SICKBAY: A BASIC with ring buffers

(These are the original notes I wrote up for the idea of using a call ring buffer in a BASIC-like language, because I don't know where else to put them and it seems a shame to just throw them out -- Ed.)

Oftentimes, hardware influences programming language design. The most notorious example is probably the call stack, almost omnipresent in processor architecture. The most common case for routines is where one routine calls another, and we expect control to return from the called routine and resume inside the first routine at a point just after the call was made. This nesting of activations is reflected in the FIFO nature of the call stack. The control flow of exceptions may seem more complicated, but it too adheres to this FIFO nature; the only difference is that control may resume at a point several callers up the stack.

However there are many flexible and useful patterns of control, such as first-class activation records, closures, co-routines, escape procedures, and general continuations, which do not adhere to this stricture. The activation lifetime of each of these may outlive the activation lifetime of the thing that called it. If we wish to support a less strict relationship between callers and callees, we need a correspondingly more flexible memory management structure than a stack. Generally this is approached by allocating these control structures on the heap, possibly as an optimization assigning stack allocation to ones which upon analysis are indeed found to have FIFO behaviour.
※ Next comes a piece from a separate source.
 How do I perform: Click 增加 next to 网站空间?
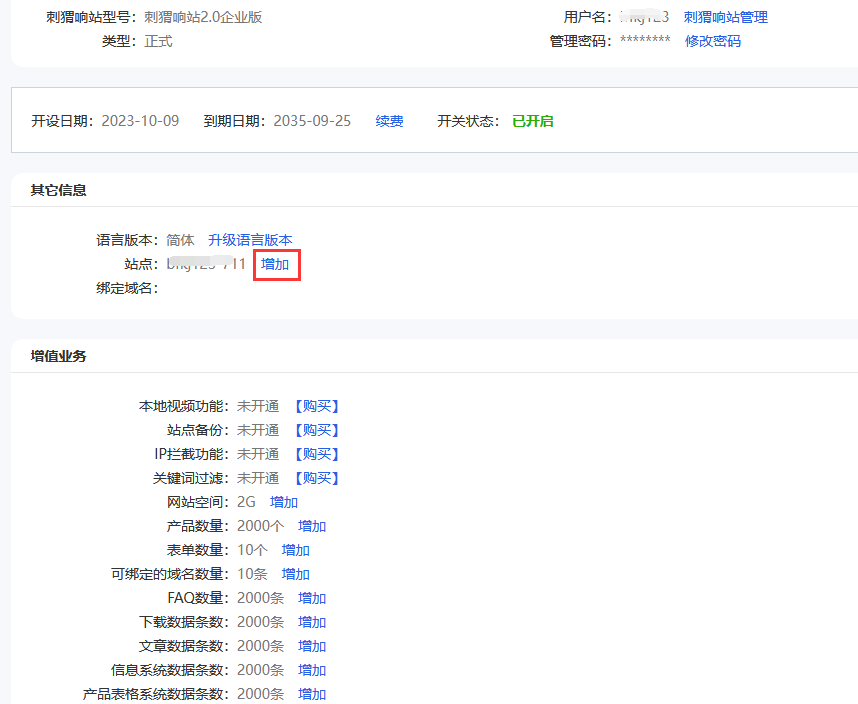pos(283,501)
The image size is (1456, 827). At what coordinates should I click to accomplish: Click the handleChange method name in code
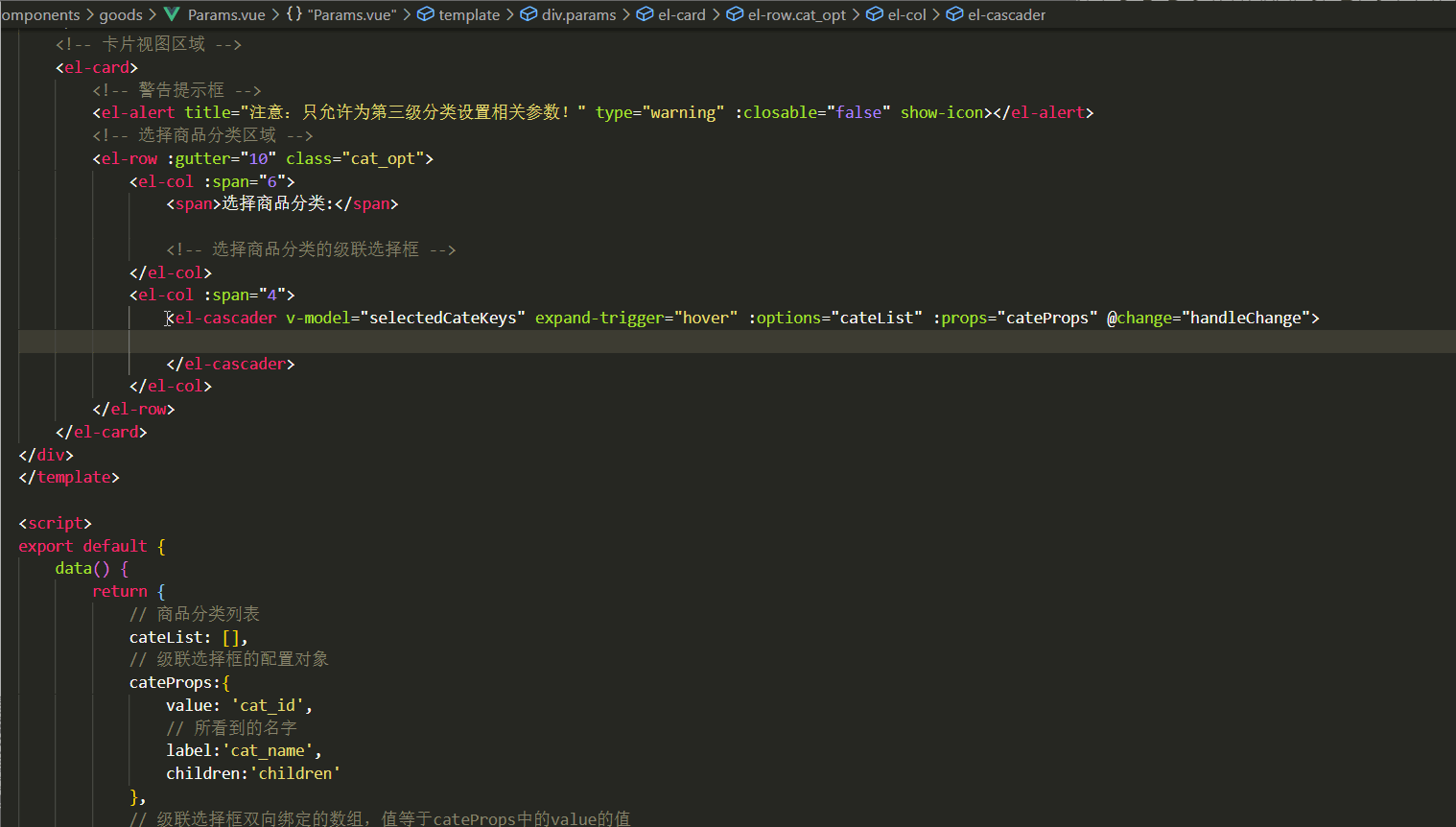(1250, 318)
But here, we take a slightly different data structure as our backing store for control flow, and consider how much more flexibility this allows in our language's control constructs. The data structure is more capable than a FIFO stack, but can be mapped just as efficiently to hardware; it is less flexible than a general heap, but decidedly less complex, requiring no garbage collection. This data structure is the ring buffer.
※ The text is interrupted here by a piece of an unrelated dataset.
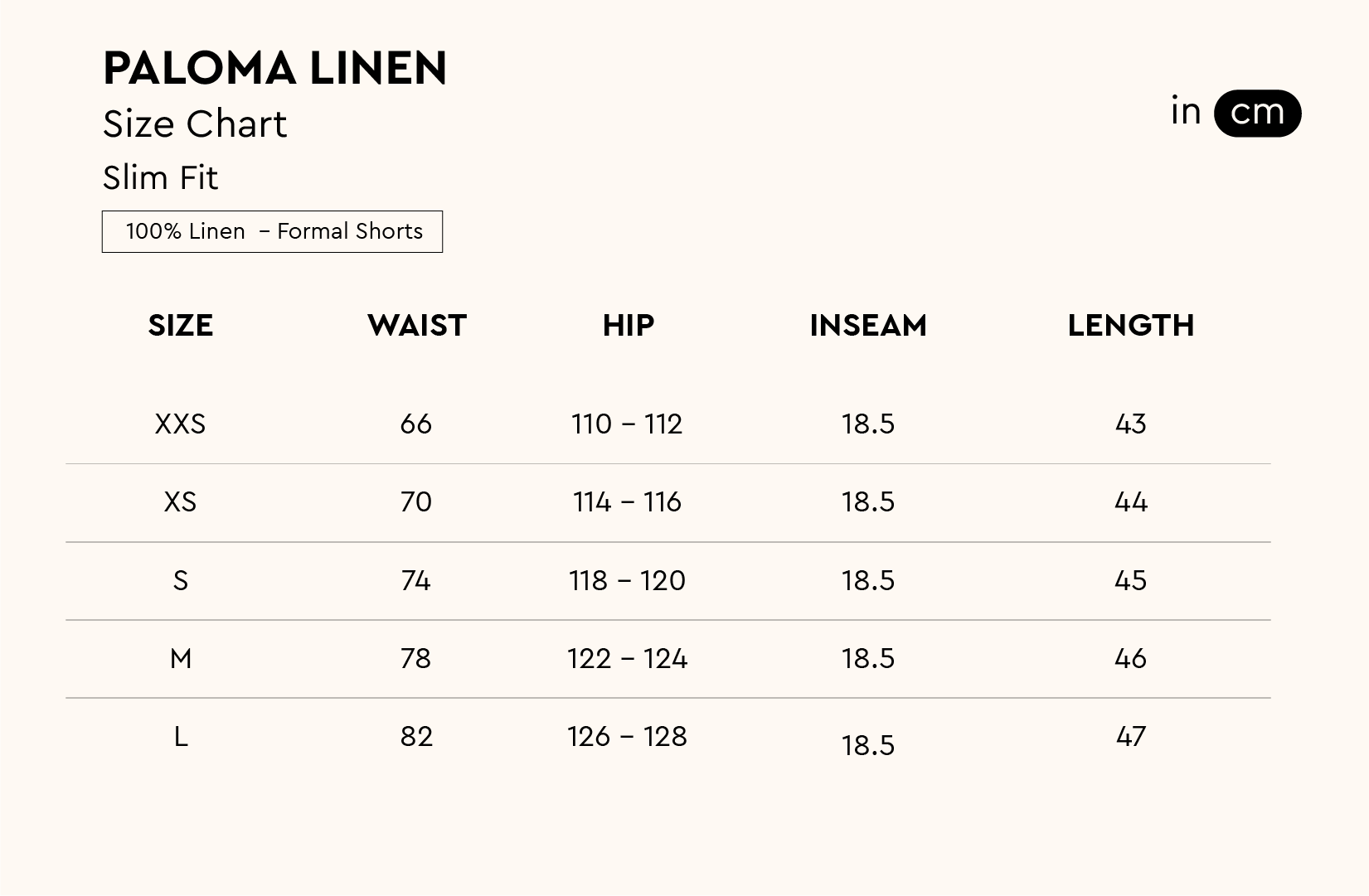1369x896 pixels.
Task: Click the INSEAM column header
Action: (868, 326)
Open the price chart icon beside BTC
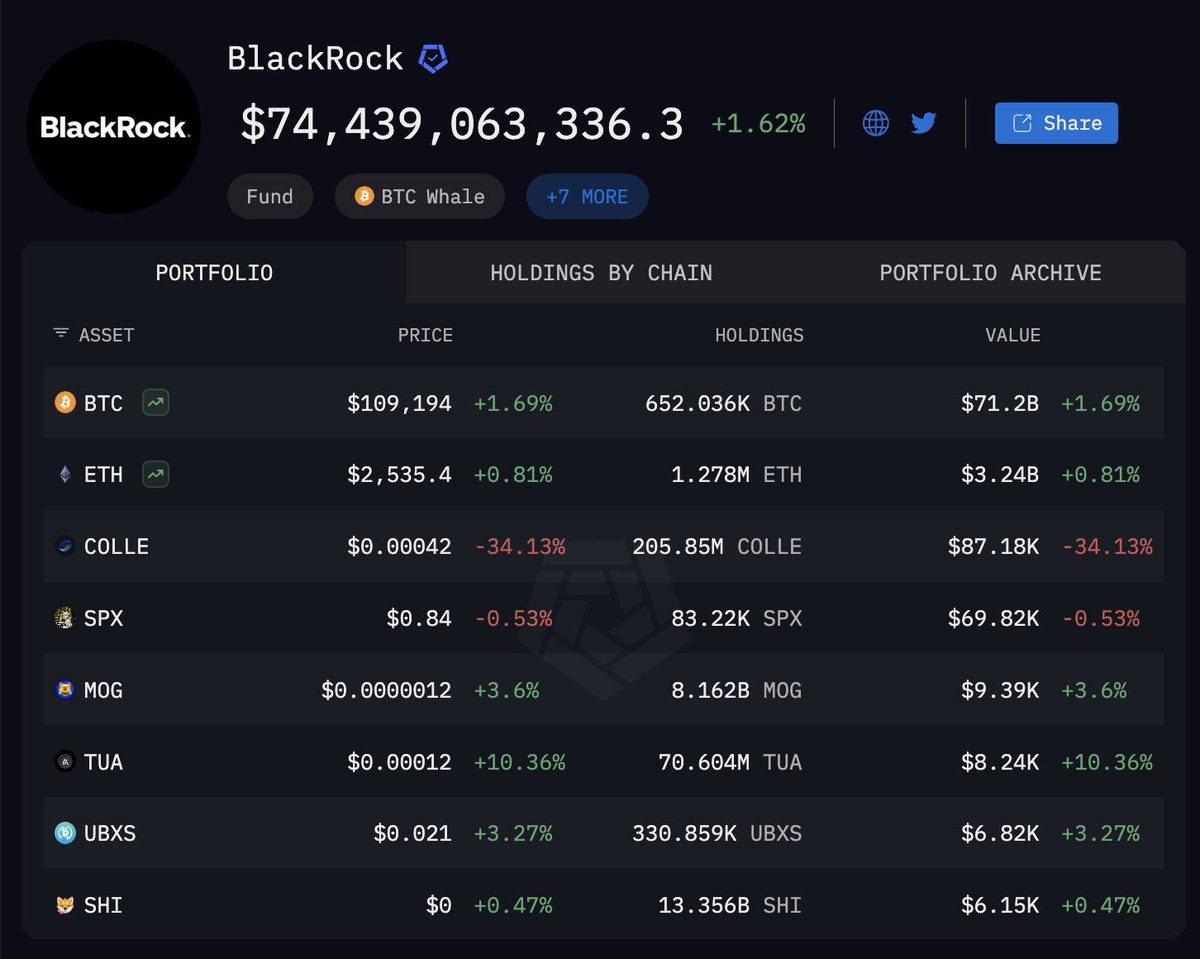The image size is (1200, 959). 153,403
Recall that a ring buffer is a fixed span of memory cells which supports the operations of a deque: there is an allocated area inside the span, and records may be appended and removed from either end of it. Should the appending of a record cause the allocated area to exceed either end of the span of memory, it "wraps around" and is stored at the other end of the span. Thus the total capacity of the ring buffer is always the size of the span. The "wrap around" behaviour can be efficiently computed using binary logic if the size of the span is a power of two.

The push and pop operations of the FIFO stack correspond to the call and return operations on routines. Our ring buffer has two more operations, which we'll call "push-bottom" and "pop-bottom", which correspond to two new operations on routines, which we'll call "prepend" and "truncate". Prepending is essentially adding a routine that is executed after the "main" routine quits, and truncating is essentially removing the main routine so that the program quits when returning from the last routine that main routine called.

(Of course, "quit" is subjective. When a program quits, all that really happens is that the operating system resumes.)